Investing.com - The Japanese yen ticked slightly lower on Friday after data showed corporate goods prices dropped a year after a controversial sales tax was implemented.
USD/JPY changed hands at 119.20, up 0.04%,after the data.
In Japan, the release of April CGPI showed a drop of 2.1% year-on-year, matching expectations and notching the first drop in 25 months since -0.5% in March 2013 as the base effect of the April 2014 sales tax hike fades.
Bank of Japan Governor Haruhiko Kuroda is due to speak on monetary policy at a seminar hosted by the Yomiuri Shimbun in Tokyo from 1240 to 1340 (0340 to 0440 GMT).
Late in the session, at 1400 (0500 GMT) the April consumer confidence survey is due.
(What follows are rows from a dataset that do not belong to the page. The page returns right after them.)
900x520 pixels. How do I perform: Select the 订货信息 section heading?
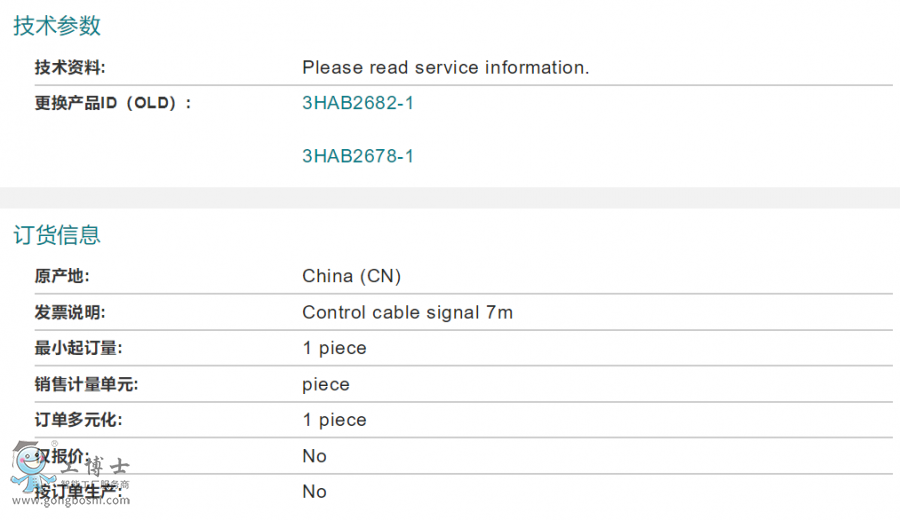pyautogui.click(x=57, y=235)
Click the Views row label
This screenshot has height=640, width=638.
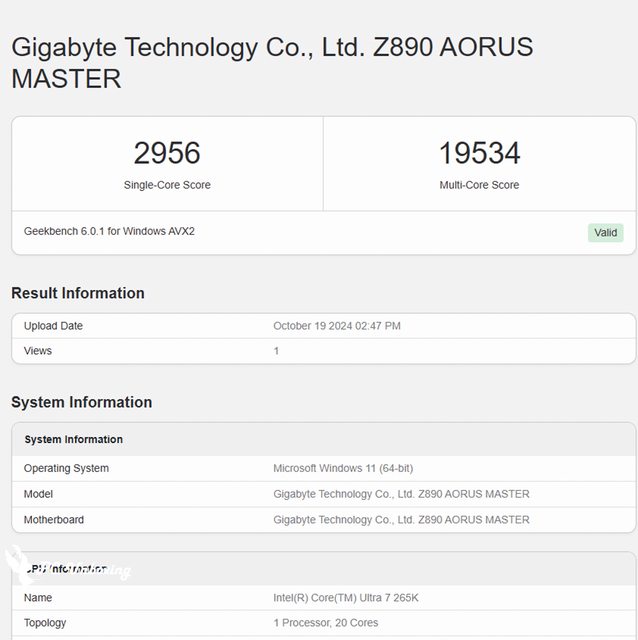[38, 351]
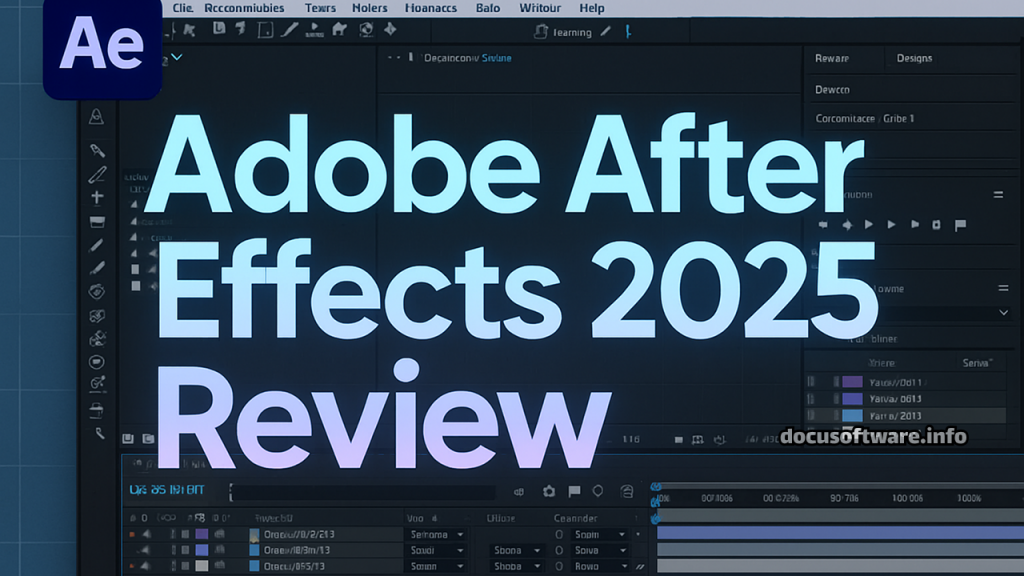Open the chevron below the Preview panel

point(1002,312)
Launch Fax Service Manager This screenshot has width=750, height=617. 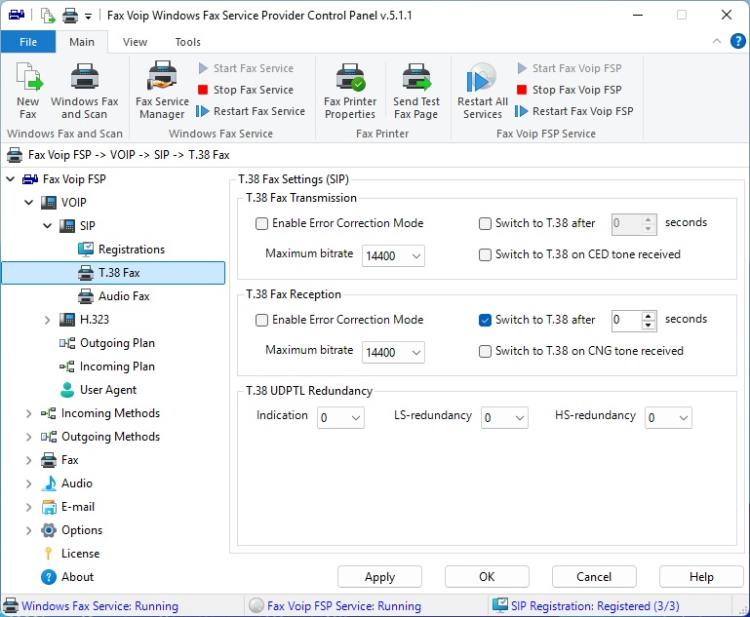tap(162, 78)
In March, the consumer-confidence index rose 0.8 points to a seasonally adjusted 41.7, marking the fourth consecutive rise and the highest since 41.7 in December 2013.
The U.S. dollar index, which measures the greenback’s strength against a trade-weighted basket of six major currencies, rose 0.04% to 93.44.
AUD/USD traded at 0.8085, up 0.04%.
Overnight,the dollar remained at four-month lows against a basket of other major currencies on Thursday, as data showing that U.S. jobless claims fell unexpectedly last week failed to fuel optimism over the strength of the country's economy.
In a report, the U.S. Department of Labor said the number of individuals filing for initial jobless benefits in the week ending May 9 fell by 1,000 to 264,000 from the previous week's total of 265,000.
Analysts had expected initial jobless claims to rise by 10,000 to 275,000 last week.
A separate report showed that U.S. producer prices fell 0.4% in April, compared to expectations for a 0.2% rise, after an uptick of 0.2% the previous month.
Core producer prices, which exclude food, energy and trade, slipped 0.2% last month, confounding expectations for a 0.1% gain, after a 0.2% rise in March.